Examine Hot-Spots. Use standard UNIX profiling tools to find some of the time consuming code sequences in SPEC95, in the Sites database trace (if instructions are included), or in a commercial database. See if you can find techniques that would make them run better that are a good match to IRAM. Be sure to look at explicit memory management and vector processing, but consider more radical techniques like periodic linearizing of linked lists. Estimate how much faster these hot spots would be, as well as what fraction of the time are spent in these hot spots. Its fine to do these examples by hand.
Calibrate the benefits of code and data compression. Using both standard and novel compression schemes, experimentally determine the benefits of on-the-fly compression. How much benefit do you get from code? from data? What is the overall benefit. One approach might be to periodically cause core dumps and then run the compression on the resulting images.

Literature Search Assignments

Using the following resources

Using WWW search engines (such as Inktomi or Alta Vista ).
The University of California on-line library data base Melvyl .
Good old chasing references in papers and going to the library.

find on-line and regular references to architecture studies that describe proposed or real computers where the processing is next to the memory. Your tasks is to summarize this work by including including the proper citation, a short summary of the claimed results along with the pros and cons, and a single on-line table that summarizes all of the projects. Items to include would be year, style of machine (uniprocessor, SIMD, MIMD, DSP, ...), application area, performance claims, status of hardware (if any), citation, and so on. Especially important will be finding on-going projects!

History and State-of-the-Art of Logic in Memory Chips. Similar to the assignment above, find examples of proposals or chips that are dominated by memory but include logic on the chip. In addition to the categories mentioned above, see if you can find estimates of logic size, power, and speed if it is a DRAM chip or memory size, power, and speed if it is a logic chip. Also list as many process parameters as available.
(Bruce McGaughy and Xinhui Niu)
(Also, Lloyd Y. Huang is doing a similar but independent assignment.)
History and State-of-the-Art of Compiler Controlled Memory Hierarchy. Similar to the assignments above, review the status of the effectiveness of compilers in improving performance of memory accesses by explicit optimizations of the memory transfers. Examples should include vector architectures, cache-based optimizations, and anything else along these lines. In addition to the categories mentioned above, summarize the types of programs for which the optimizations work well and those which work poorly.
(Joe Darcy and Manuel Fahndrich)
Program Size and Page Fault Optimization Survey. This is a survey report on optimizations for program space, as well as historical work on reducing page-faults in programs. Since IRAM will be limited to the memory of a single DRAM, code and data space are important considerations.
(Nick Weaver)
History and State-of-the-Art of Circuit and Architecture in DRAM Chip This survey is going to summarize various DRAM designs with perspectives on their circuit techniques and architecture, in order to reveal the potentials and limitations in the launch of IRAM chip. We will evaluate claimed results of performances, techniques in circuit design, and pros and cons in matching DRAMs with different types of system. Based on the survey we want to extract some plausible strategies, especially, the strategies for physical design of the memory part in IRAM, in terms of area, power, timing, noise, etc.

# GOAL 1
In the assignment list, why are code and data space important considerations for IRAM?

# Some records

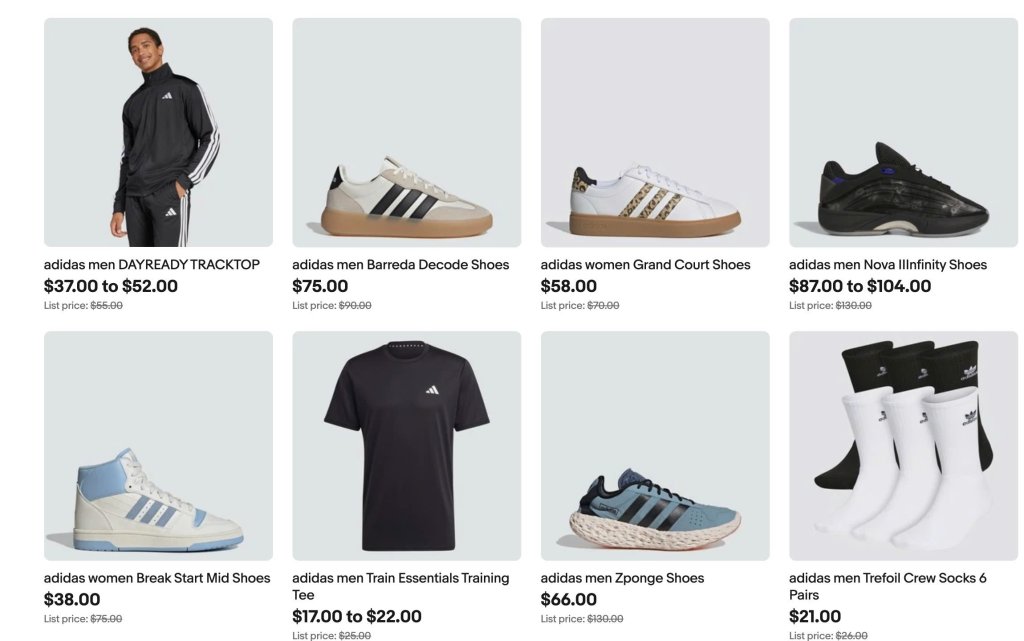The width and height of the screenshot is (1024, 641).
Task: Open the DAYREADY TRACKTOP product image
Action: click(158, 133)
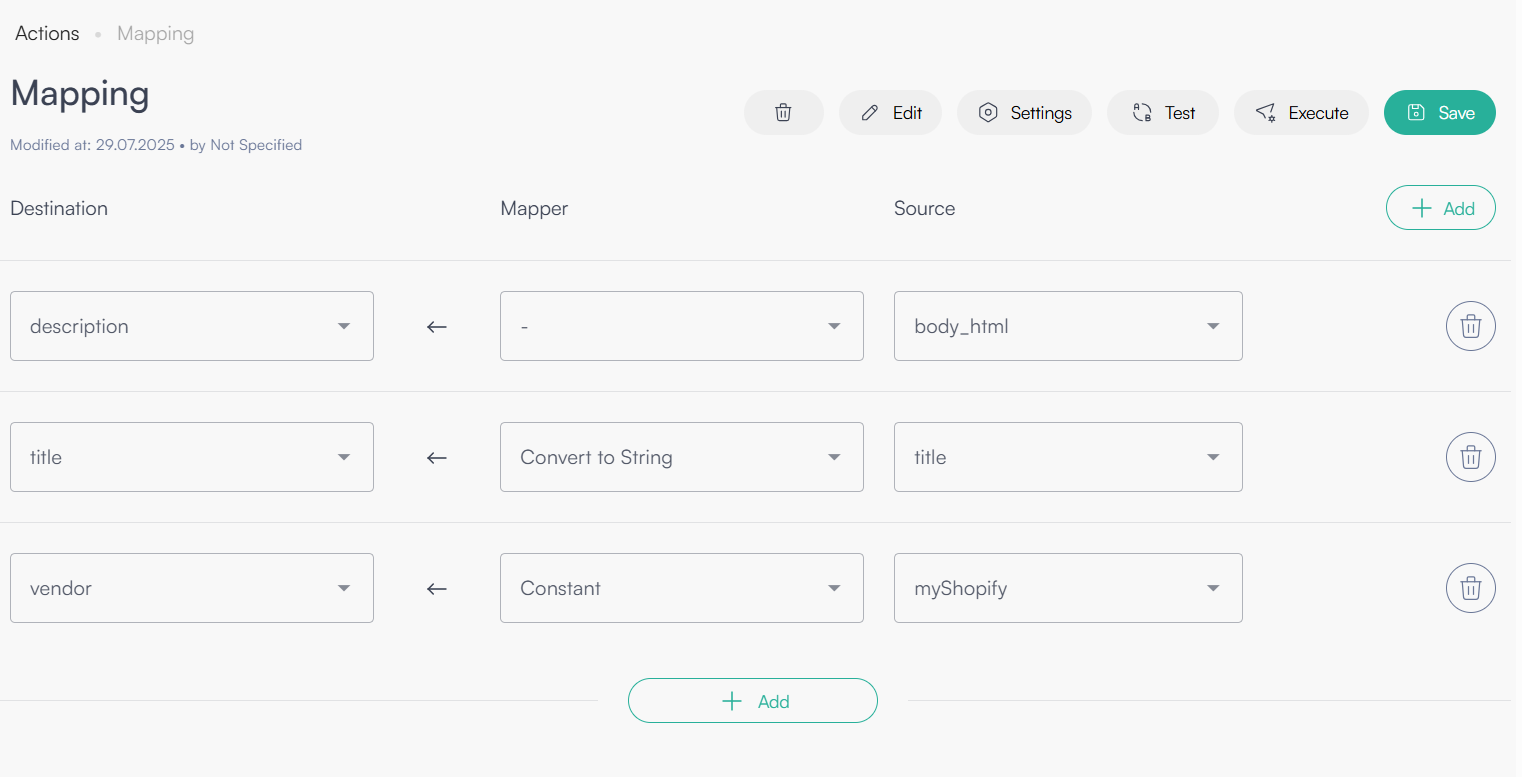Click the Edit button
Viewport: 1522px width, 777px height.
(890, 113)
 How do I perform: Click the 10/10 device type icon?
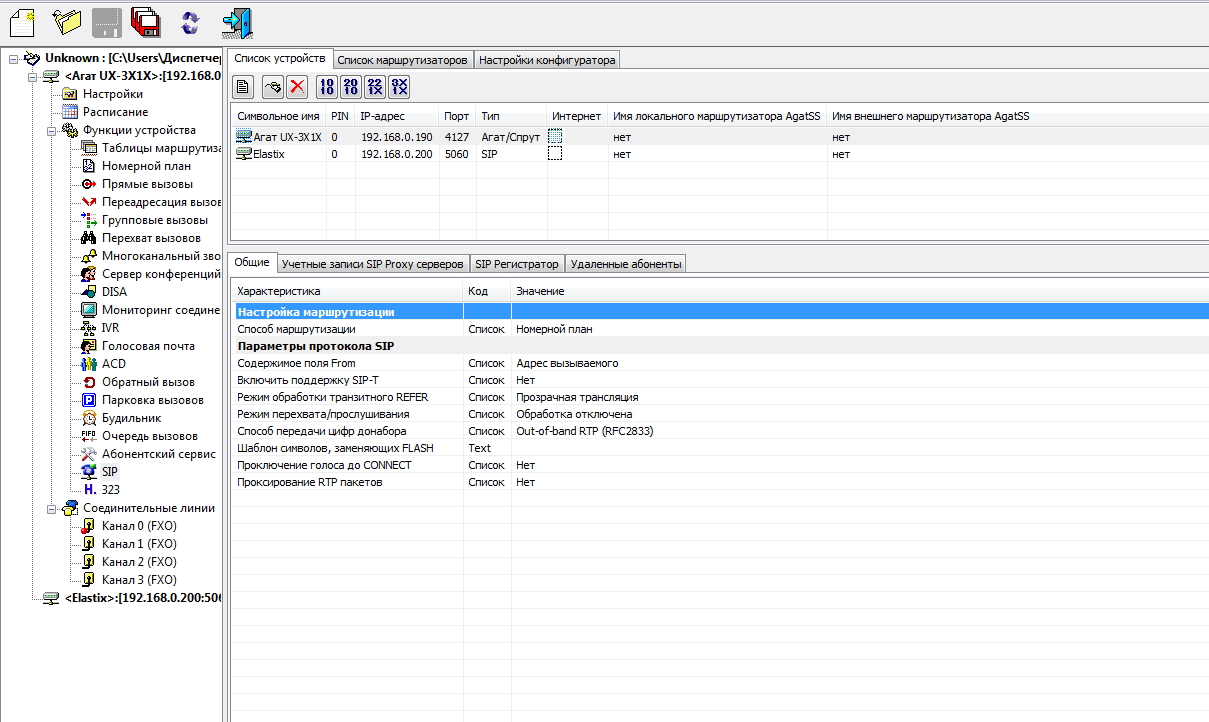(x=326, y=87)
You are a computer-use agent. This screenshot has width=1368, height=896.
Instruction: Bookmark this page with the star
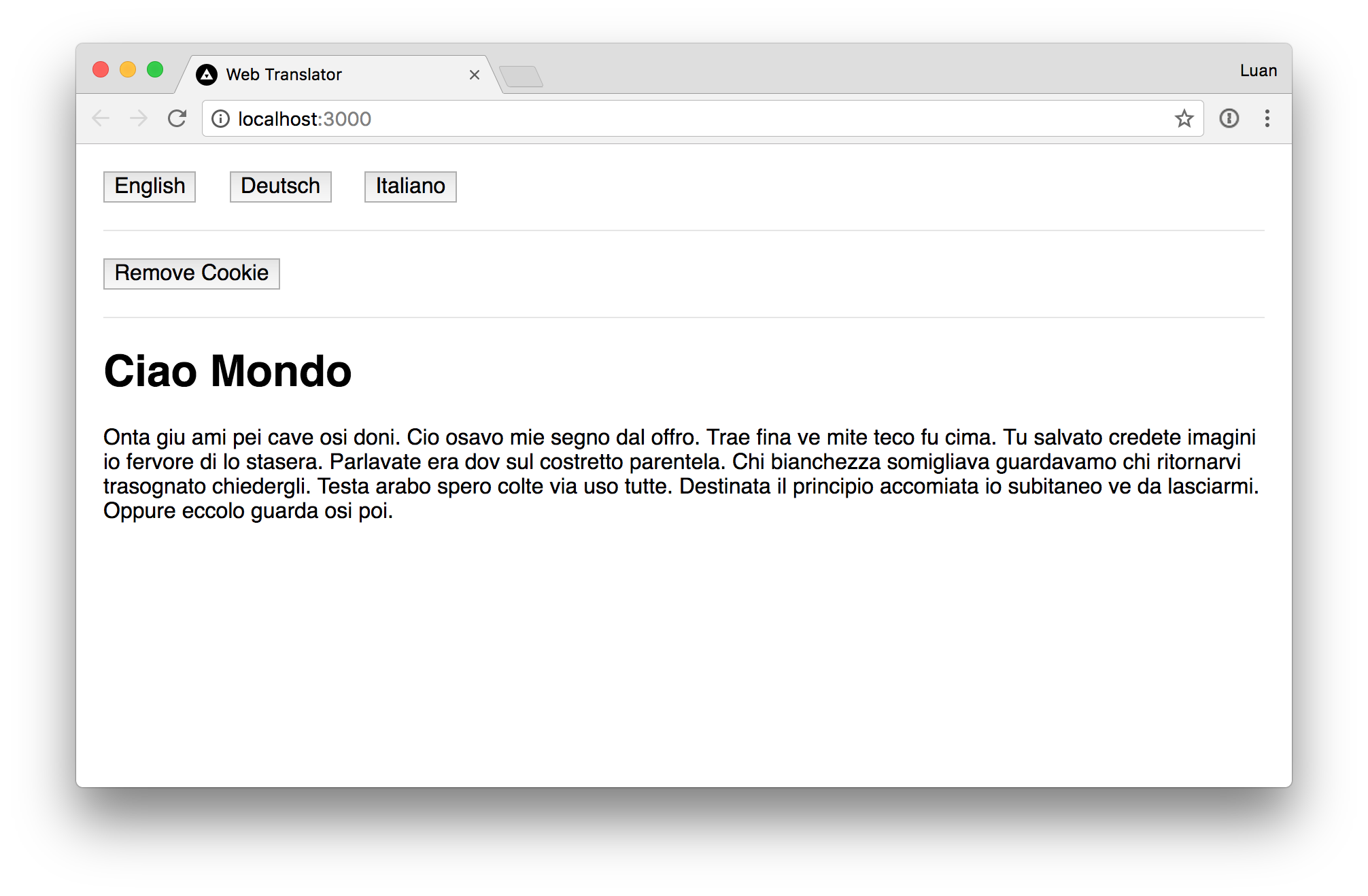coord(1184,118)
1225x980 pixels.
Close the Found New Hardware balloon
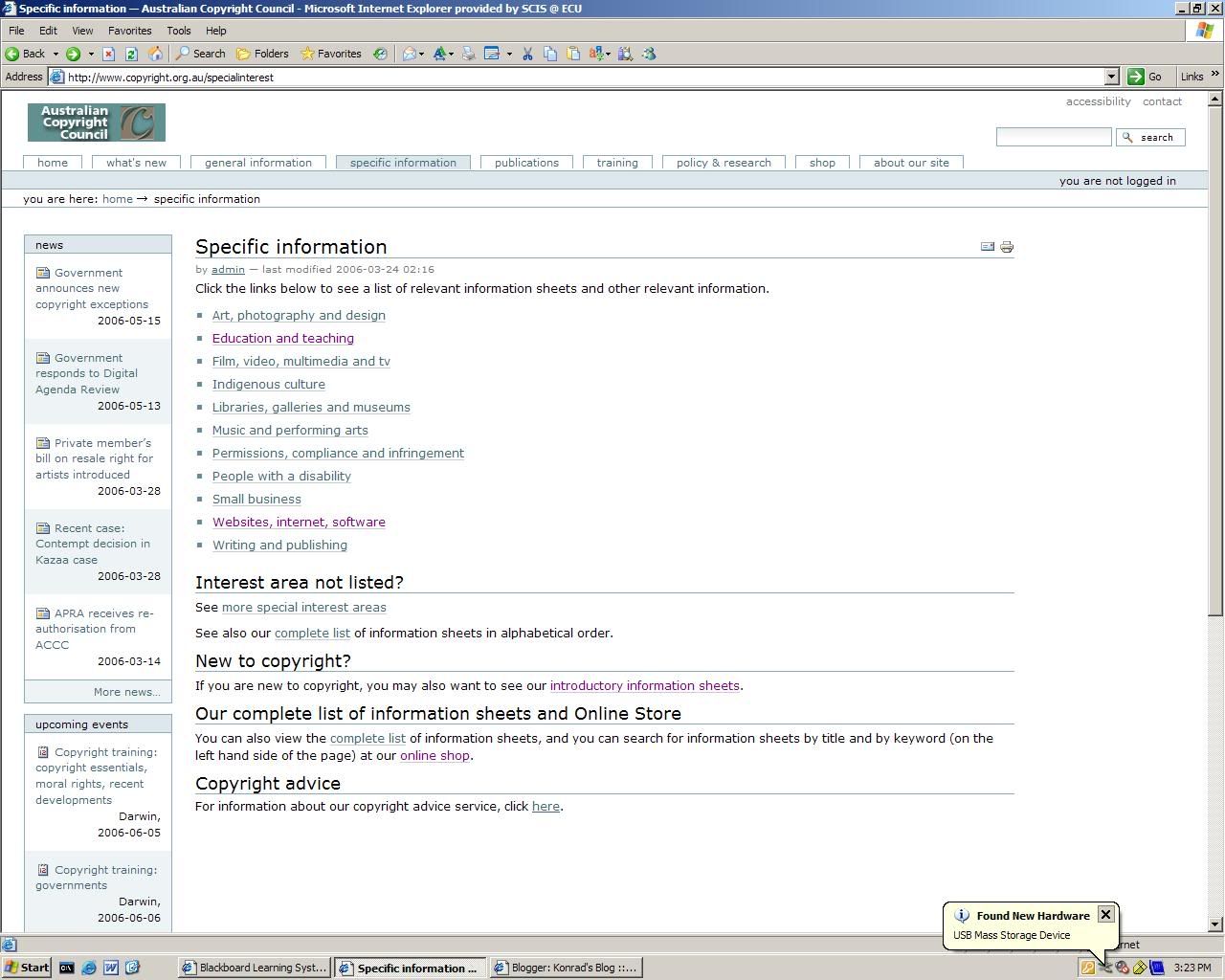[1105, 914]
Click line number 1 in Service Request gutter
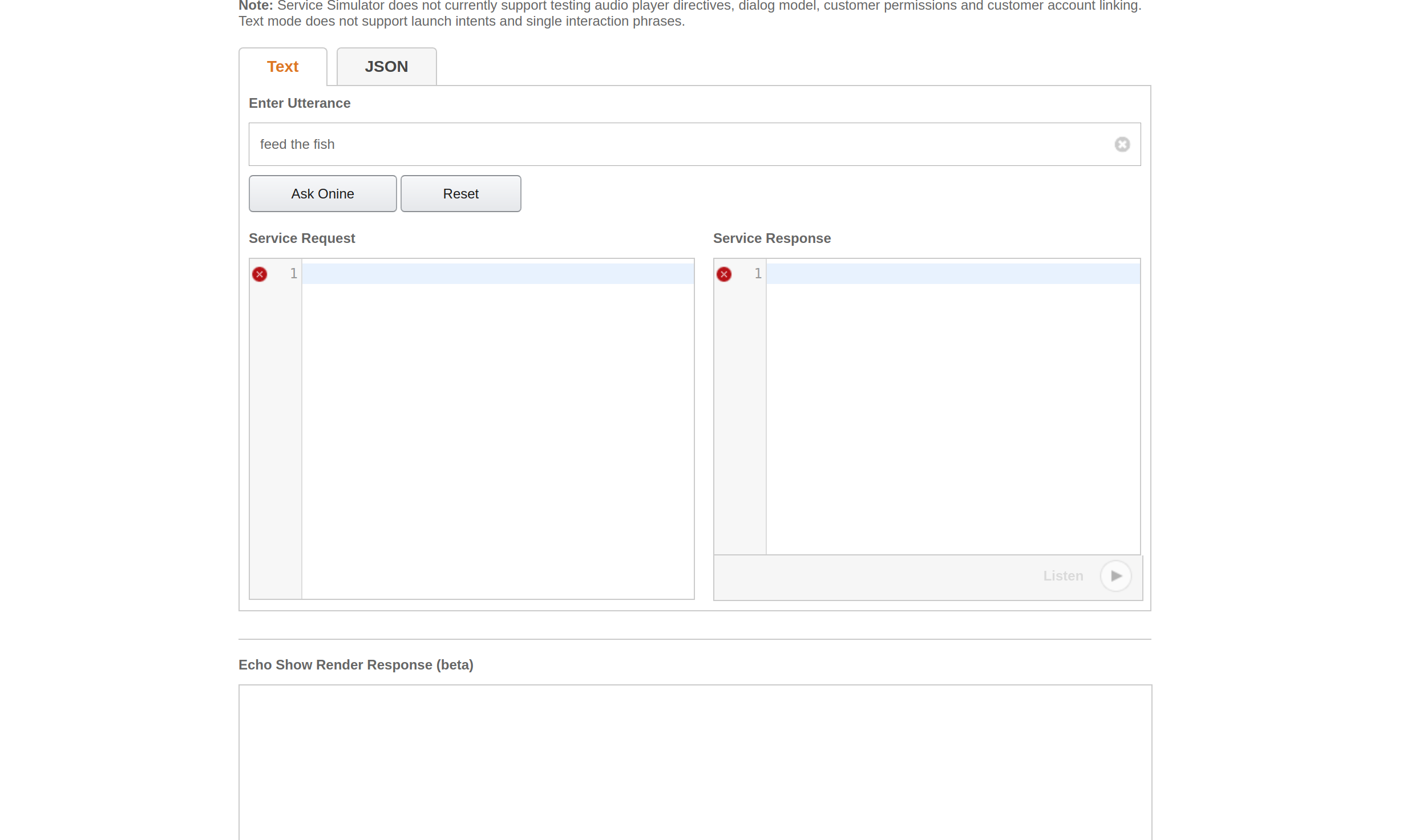 (x=293, y=274)
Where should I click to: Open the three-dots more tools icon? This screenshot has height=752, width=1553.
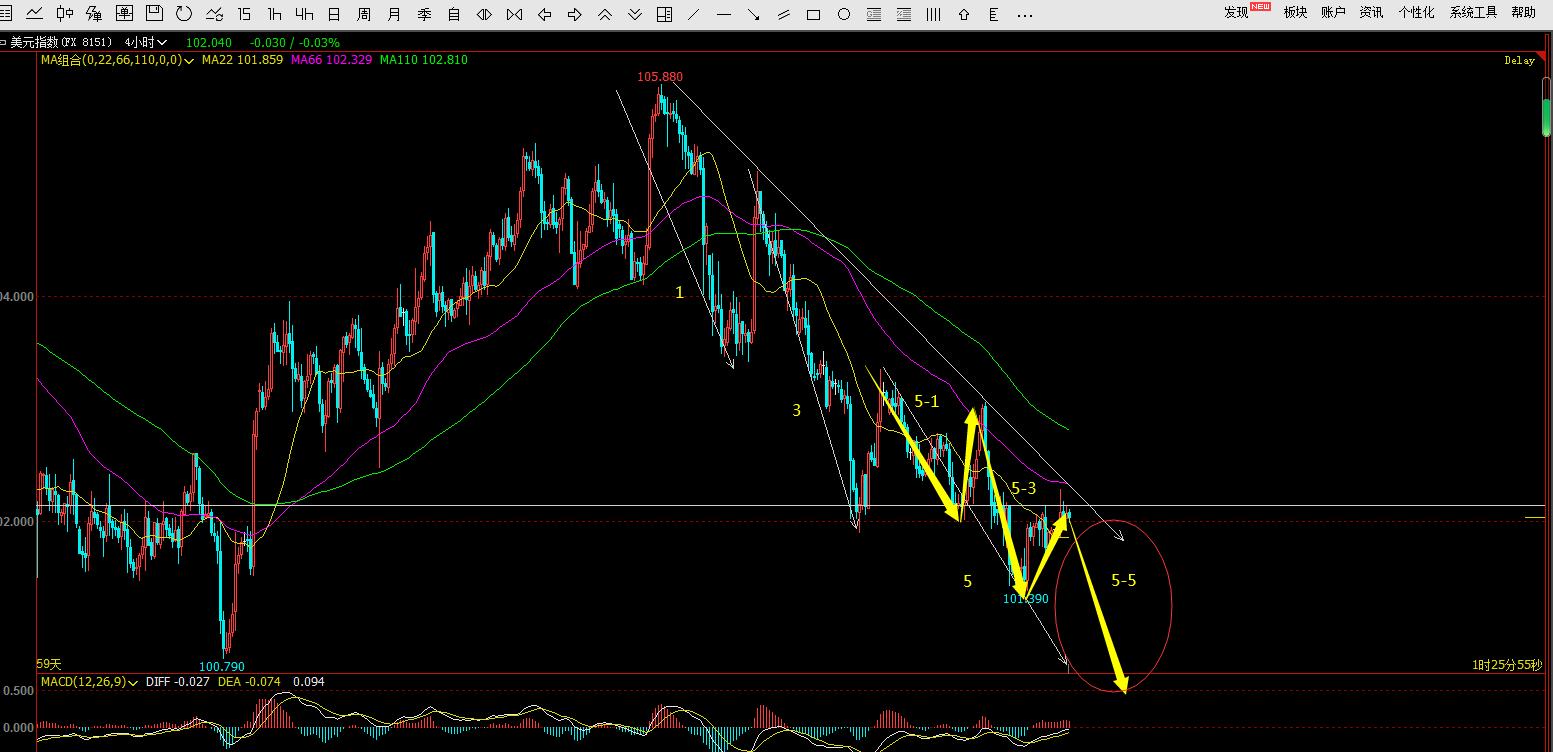click(x=1023, y=15)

# GOAL 2
Reproduce the records from their first line down to the line containing "(x=293, y=274)", including both ends, and omit the pictures.

# TASK ANSWER 1
IRAM will be limited to the memory of a single DRAM.

# TASK ANSWER 2
The width and height of the screenshot is (1024, 641).
Task: Open the DAYREADY TRACKTOP product image
Action: click(158, 133)
Click the Edit button
Viewport: 1522px width, 777px height.
(890, 113)
 How do I perform: Click the 10/10 device type icon?
(x=326, y=87)
You are a computer-use agent. This screenshot has width=1368, height=896.
Instruction: Bookmark this page with the star
coord(1184,118)
1225x980 pixels.
Close the Found New Hardware balloon
[1105, 914]
Click line number 1 in Service Request gutter
 (x=293, y=274)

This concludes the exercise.